### Texte à lire

★ ★ ★ ★ ★

Chrétiens et Musulmans partagent le village et vivent côte à côte. Cette communauté a été épargnée de l’enfermement par le mur d'Annexation. Cependant, ils ressentent quotidiennement les effets de l’occupation.
Trois colonies illégales israéliennes entourent Abud :
• Bet Arie, construite en 1982, a confisqué 800 dunums au village d’Abud.
• Puis en 1988, la construction d'Ofraim a pris 650 dunums supplémentaires au village.
• Plus récemment en 2001, les militaires israéliens ont établi une colonie militaire, Naveh Iyyre, pour le stockage les véhicules et l'équipement militaires, qui a saisi 60 dunums de terre.
Le transport sur deux des trois routes principales en direction d’Abud est empêché par des barrages routiers, des blocs énormes de ciment placés au milieu de la route.
Les blocs de ciment sont encore présents sur la la route qui est actuellement ouverte. Les blocs sont sur le côté de la route ainsi les militaires peuvent à tout moment enfermer totalement le village.
Presque quotidiennement les militaires entrent dans le village pour faire monter la tension. Ils n'ont aucune raison sauf de provoquer le village. Les soldats ont demandé au maire pourquoi les garçons jetaient des pierres sir les jeeps. Il a répondu de façon éloquente : "si les soldats en venaient pas dans le village, les garçons ne jetteraient pas des pierres."
La situation économique dans le village reflète la situation dans le reste de la Cisjordanie et de Gaza. Depuis le début du deuxième Intifada, presque tous les Palestiniens ne sont pas autorisés à entrer en Israël ou dans les colonies pour travailler.
250 personnes d'Abud allaient travailler en Israël et dans les colonies. Maintenant elles sont sans emploi ou cherchent un travail à Ramallah, comme tout le monde dans la région. Avec un taux de chômage aussi élevé, les salaires ont baissé à Ramallah.

★ ★ ★ ★ ★

### Défi a
Recopiez le passage du texte sur Abud qui va de « Chrétiens et Musulmans » jusqu'à « effets de l’occupation. », en substituant « chaque jour » à « quotidiennement ».

Entrées enregistrées:
★ ★ ★ ★ ★

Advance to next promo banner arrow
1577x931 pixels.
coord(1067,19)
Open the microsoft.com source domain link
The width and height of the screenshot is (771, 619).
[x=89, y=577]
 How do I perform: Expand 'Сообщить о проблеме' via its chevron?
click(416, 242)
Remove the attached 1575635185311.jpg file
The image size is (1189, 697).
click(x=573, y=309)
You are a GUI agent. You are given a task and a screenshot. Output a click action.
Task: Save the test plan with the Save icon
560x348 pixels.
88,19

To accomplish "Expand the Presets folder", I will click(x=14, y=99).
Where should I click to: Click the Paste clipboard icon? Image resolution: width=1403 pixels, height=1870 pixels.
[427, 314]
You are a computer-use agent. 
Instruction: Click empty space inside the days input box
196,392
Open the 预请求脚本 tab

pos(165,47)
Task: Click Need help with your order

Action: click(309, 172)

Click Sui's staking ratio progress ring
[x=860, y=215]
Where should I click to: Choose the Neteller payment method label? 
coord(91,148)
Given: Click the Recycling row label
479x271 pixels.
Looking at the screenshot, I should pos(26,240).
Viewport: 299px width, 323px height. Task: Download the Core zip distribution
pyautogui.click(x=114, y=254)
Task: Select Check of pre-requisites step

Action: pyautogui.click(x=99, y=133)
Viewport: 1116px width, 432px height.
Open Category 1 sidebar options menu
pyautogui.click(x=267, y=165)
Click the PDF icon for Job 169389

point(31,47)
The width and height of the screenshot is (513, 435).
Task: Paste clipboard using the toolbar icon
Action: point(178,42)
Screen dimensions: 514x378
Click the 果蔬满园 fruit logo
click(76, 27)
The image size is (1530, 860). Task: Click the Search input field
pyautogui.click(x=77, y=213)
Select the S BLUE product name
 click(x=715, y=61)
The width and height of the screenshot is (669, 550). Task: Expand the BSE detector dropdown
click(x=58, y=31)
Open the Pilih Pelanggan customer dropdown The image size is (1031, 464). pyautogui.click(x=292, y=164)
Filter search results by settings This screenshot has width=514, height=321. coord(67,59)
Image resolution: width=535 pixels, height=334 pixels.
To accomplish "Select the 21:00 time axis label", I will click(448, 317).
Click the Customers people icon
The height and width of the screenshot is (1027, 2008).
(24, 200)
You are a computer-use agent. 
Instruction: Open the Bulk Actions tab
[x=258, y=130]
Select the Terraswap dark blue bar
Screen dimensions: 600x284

★ ★ ★ ★ ★

### Défi b
Rassemblez toutes les lignes qui contiennent la chaîne « resolution », en tenant compte de la casse.

### Réponse écrite a
Chrétiens et Musulmans partagent le village et vivent côte à côte. Cette communauté a été épargnée de l’enfermement par le mur d'Annexation. Cependant, ils ressentent chaque jour les effets de l’occupation.

### Réponse écrite b
Where should I click to: Click the Paste clipboard icon? Image resolution: width=1403 pixels, height=1870 pixels.
Image resolution: width=535 pixels, height=334 pixels.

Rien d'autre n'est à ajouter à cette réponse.